Ia menutup line telfonnya,
aku kembali memasak. Setelah aku selesai dengan membakar roti, aku melihat Evan
menuruni tangga. Rambutnya masih terlihat semerawutan. Ia memakai jaket tebal
berwarna merah. Evan tersenyum padaku, lagi-lagi aku dibuatnya tak bisa berkata
apapun dengan senyumannya yang manis itu.

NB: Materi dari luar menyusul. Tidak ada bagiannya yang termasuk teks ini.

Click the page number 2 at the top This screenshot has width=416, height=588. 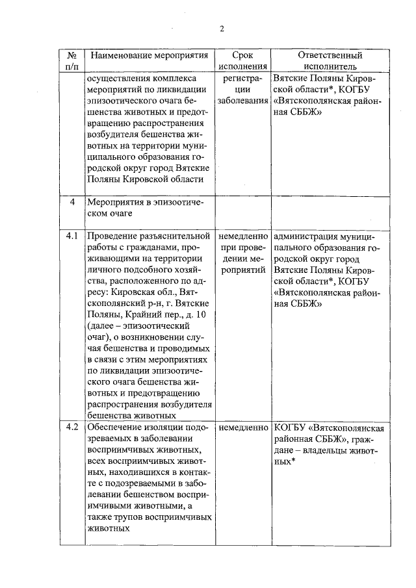[x=221, y=29]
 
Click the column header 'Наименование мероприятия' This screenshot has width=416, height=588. [x=148, y=55]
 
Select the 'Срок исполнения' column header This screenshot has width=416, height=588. [x=242, y=60]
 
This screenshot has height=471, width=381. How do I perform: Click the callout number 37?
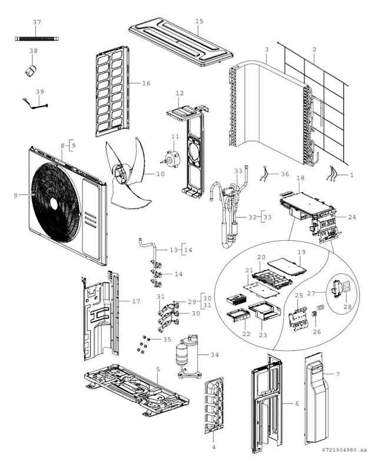37,22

“ baunya sangat enak sampai membangunkanku,
kau membakar roti itu dengan sempurna Adrian “
Ia duduk di kursinya, matanya sedang menatap roti yang terpanggang dengan
sempurna. Kusimpan segelas susu vanila di hadapannya. Ia tersenyum dan
mengucapkan terimakasih padaku. Kami berdua sarapan bersama, selama makan kami
hanya berbicara ringan. Evan menceritakan tentang keluarganya. Ia tinggal
bersama kakanya sekarang. Ibu dan ayahnya sudah dua tahun yang lalu meninggal
karena kecelakaan pesawat terbang. Kakanya pemilik hotel terkenal dan pemilik
perusahaan fashion terbesar di kota. Mungkin setelah lulus kuliah nanti Evan
juga akan memegang salah satu perusahaan itu.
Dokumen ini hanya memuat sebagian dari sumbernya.